15. Draw the line. There are some things you must not allow your kids to do under your roof, including dealing or using drugs, dangerous or illegal activities, and anything that endangers or infringes on the rights of other family members. If your kids persist in such activities, you may have to throw them out. If your family has conservative views on sexual activities you should also restrict the access to your home.
16. Set Goals and Deadlines. Give them a time line by which point they need to move out. You can change the locks if necessary but do try to have them move out on their own.
17. Stand by your rules. It's tiring to enforce them all the time but by ignoring some rules they assume you will cave on the time line to move out.
18. Work with your Spouse. Don't let your child gain the upper hand by turning you away from the rules that you and your Spouse worked out together. It's easy to get defensive and take the side of the child over your Spouse but remember... You and your Spouse are the rulers of your Castle, not you and your Child.

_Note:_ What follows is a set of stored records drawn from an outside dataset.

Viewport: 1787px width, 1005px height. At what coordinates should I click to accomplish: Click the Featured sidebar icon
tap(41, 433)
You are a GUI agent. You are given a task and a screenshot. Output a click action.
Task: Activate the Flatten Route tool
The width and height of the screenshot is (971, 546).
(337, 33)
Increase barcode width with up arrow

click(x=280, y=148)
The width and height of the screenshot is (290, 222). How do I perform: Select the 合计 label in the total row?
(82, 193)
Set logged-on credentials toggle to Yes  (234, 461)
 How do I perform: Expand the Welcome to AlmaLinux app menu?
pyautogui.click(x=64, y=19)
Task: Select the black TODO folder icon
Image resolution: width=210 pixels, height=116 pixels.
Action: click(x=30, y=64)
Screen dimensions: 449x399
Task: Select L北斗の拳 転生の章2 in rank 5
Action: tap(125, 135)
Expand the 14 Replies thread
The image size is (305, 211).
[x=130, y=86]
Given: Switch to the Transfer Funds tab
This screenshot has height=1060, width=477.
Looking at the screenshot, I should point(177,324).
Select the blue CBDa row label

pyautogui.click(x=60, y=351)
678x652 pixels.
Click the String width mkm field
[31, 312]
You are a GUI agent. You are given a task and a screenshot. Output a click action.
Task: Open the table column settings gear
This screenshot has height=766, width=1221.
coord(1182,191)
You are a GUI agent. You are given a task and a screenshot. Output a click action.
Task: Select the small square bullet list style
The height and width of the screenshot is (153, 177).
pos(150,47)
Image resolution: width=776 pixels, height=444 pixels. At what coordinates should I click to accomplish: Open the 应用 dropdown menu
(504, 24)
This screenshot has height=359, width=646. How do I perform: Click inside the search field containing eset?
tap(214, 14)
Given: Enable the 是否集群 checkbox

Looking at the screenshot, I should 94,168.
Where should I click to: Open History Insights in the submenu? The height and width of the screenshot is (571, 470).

Defensive Moms & dads become Single moms & dads quickly and is it really necessary to lose a Spouse because you can't tell your adult child "NO"?
19. Stay Out of the Drama. Your child(ren) have the ability to trigger you by what they say and do. Move past the emotion and drama. You are NOT a bad mother or father, you did the best job you could with the resources that you had and what you knew at the time. You are not helping yourself or your child by allowing yourself to be held hostage by anger, fear or even mental illness. Get support someone to talk to that will give you clarity on what is real and what techniques you can use to be heard.
20. Don’t Buy into the Poor Me Stuff. There are always excuses for not doing things. Instead of listening to what your child is saying. Pay attention to what they are doing. Focus on their actions and their plans. When they start to complain about how hard it is. Be understanding but keep focused on the “action” that they are taking and the ”plans” they have. There is the clarity. Your child may be arranging lots of job interviews but not getting hired. What could be happening here is for the child setting up interviews may be the desired result for them. They might have no intention of actually getting a job.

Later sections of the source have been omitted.